En cas d’accident du travail résultant d’un manquement aux règles de sécurité prescrites par le Code du travail ou les règlements pris pour son application, la responsabilité pénale de la personne morale employeur (société civile ou commerciale, association…) peut être engagée dans les conditions prévues par l’article 121-2 du Code pénal. Conformément à ce texte, et comme pour toute autre infraction, la personne morale ne peut être poursuivie et condamnée du chef d’un homicide ou de blessures involontaires que si l’infraction a été commise, pour son compte, par l’un de ses organes ou représentants. Or, comme le démontre l’abondance du contentieux sur la question, et la censure régulière des décisions des juges du fond, la détermination de cet organe ou représentant soulève des difficultés. Difficultés qui ont un temps amené la chambre criminelle de la Cour de cassation à admettre que les juges du fond puissent retenir la responsabilité pénale de l’entreprise, sans identification préalable de la personne physique, auteur matériel de l’infraction, dès lors que cette dernière ne pouvait avoir été commise, pour son compte, que par ses organes ou représentants (notamment Cass. crim. 20-6-2006 n° 05-85.255 FPFI : RJS 10/06 n° 1141 ; Cass. crim. 26-6-2007 n° 06-84.821 F-D : RJS 1/08 n° 41). Mais elle est ensuite revenue sur cette solution et à une plus grande orthodoxie au regard des conditions posées par l’article 121-2 du Code pénal. Par ses deux arrêts des 17 et 31 octobre dernier, elle confirme et précise sa jurisprudence.

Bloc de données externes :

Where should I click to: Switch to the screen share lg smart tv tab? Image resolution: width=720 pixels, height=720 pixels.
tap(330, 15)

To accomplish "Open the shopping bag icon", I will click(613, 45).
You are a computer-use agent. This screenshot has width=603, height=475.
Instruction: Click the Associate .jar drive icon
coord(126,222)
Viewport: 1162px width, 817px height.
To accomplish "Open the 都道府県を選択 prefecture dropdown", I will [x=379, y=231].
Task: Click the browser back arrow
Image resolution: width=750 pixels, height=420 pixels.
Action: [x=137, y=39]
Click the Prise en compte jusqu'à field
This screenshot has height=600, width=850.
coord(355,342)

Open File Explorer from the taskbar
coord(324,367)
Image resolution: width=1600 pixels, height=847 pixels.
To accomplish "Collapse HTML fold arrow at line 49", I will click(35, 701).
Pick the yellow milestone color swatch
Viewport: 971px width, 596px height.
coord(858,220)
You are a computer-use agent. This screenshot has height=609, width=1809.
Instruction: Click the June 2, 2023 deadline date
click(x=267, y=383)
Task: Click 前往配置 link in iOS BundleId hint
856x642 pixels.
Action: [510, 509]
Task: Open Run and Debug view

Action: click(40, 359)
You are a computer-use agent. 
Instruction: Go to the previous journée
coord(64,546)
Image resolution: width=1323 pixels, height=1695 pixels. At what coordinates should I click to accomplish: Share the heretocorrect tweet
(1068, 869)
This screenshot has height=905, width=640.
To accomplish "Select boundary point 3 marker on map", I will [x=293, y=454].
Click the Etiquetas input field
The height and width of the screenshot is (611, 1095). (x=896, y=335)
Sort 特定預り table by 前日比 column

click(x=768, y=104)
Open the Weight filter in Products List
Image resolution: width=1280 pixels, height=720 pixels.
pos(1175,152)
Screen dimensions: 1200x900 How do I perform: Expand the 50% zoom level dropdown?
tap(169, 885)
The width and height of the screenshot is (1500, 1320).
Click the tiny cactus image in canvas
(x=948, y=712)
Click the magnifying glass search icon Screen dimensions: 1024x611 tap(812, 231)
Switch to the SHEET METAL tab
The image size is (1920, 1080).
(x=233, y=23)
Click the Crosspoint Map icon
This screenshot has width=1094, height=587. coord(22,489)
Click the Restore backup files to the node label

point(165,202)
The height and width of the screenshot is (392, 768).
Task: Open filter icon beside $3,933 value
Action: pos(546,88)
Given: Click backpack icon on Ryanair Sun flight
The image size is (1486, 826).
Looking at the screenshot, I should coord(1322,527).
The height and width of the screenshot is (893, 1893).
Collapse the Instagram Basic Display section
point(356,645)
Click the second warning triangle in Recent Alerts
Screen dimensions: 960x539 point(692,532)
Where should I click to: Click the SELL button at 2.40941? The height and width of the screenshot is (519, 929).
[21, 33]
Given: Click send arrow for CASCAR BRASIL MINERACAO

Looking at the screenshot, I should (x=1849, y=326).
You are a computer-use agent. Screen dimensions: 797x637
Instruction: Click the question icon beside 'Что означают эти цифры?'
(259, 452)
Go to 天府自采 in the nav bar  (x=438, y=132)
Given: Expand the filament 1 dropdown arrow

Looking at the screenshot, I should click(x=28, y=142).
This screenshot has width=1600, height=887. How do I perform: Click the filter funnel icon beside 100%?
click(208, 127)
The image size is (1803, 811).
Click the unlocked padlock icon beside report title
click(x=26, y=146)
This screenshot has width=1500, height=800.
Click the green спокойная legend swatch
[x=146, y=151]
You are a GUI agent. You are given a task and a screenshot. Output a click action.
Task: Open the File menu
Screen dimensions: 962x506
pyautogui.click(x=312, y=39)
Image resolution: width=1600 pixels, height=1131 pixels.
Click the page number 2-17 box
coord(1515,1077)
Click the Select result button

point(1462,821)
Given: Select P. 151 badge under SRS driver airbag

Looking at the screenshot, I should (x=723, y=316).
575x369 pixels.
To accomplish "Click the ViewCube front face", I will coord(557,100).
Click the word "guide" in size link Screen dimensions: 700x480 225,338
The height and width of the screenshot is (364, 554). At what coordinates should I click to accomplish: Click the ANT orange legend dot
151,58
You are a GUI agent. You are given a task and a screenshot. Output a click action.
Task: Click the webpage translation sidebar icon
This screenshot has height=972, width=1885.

Un salarié n’engage la responsabilité de l’entreprise que s’il a une délégation de pouvoirs
Il est désormais acquis qu’il n’y a pas de présomption d’imputabilité d’une faute à la personne morale ni pour les infractions en matière d’hygiène et de sécurité, ni pour une autre infraction. Les juges du fond sont donc censurés chaque fois qu’à la suite d’un accident du travail résultant d’un manquement à des règles de sécurité, ils retiennent la responsabilité pénale d’une entreprise sans avoir identifié l'organe ou le représentant de celle-ci ayant commis l’infraction pour son compte ou en l’identifiant de manière imprécise (notamment Cass. crim. 11-4-2012 n° 10-86.974 FS-PB : RJS 7/12 n° 668 ; Cass. crim. 6-5-2014 n° 13-81.406 F-PBI : RJS 7/14 n° 606 ; voir également chronique A. Cœuret et F. Duquesne : RJS 10/14 p. 547). La personne physique auteur de l’infraction pour le compte de l’entreprise peut être son ou ses dirigeants de droit (le ou les cogérants d’une SARL par exemple) ou un dirigeant de fait (Cass. crim. 11-7-2017 n° 16-86.092 F-D : RJS 11/17 n° 775) ou, ce qui est assez fréquent dans ce domaine, le salarié titulaire d’une délégation des pouvoirs de l’employeur en matière d’hygiène et de sécurité (Cass. crim. 30-5-2000 n° 99-84.212 PF : RJS 9-10/00 n° 1038 ; Cass. crim. 25-3-2014 n° 13-80.376 F-PBI : RJS 6/14 n° 532), ou d’une subdélégation desdits pouvoirs (Cass. crim. 26-6-2001 n° 00-83.466 F-PF). Pour être valable, une telle délégation ou subdélégation suppose que le salarié concerné soit investi de la compétence, de l’autorité et des moyens nécessaires à l’exercice de sa mission.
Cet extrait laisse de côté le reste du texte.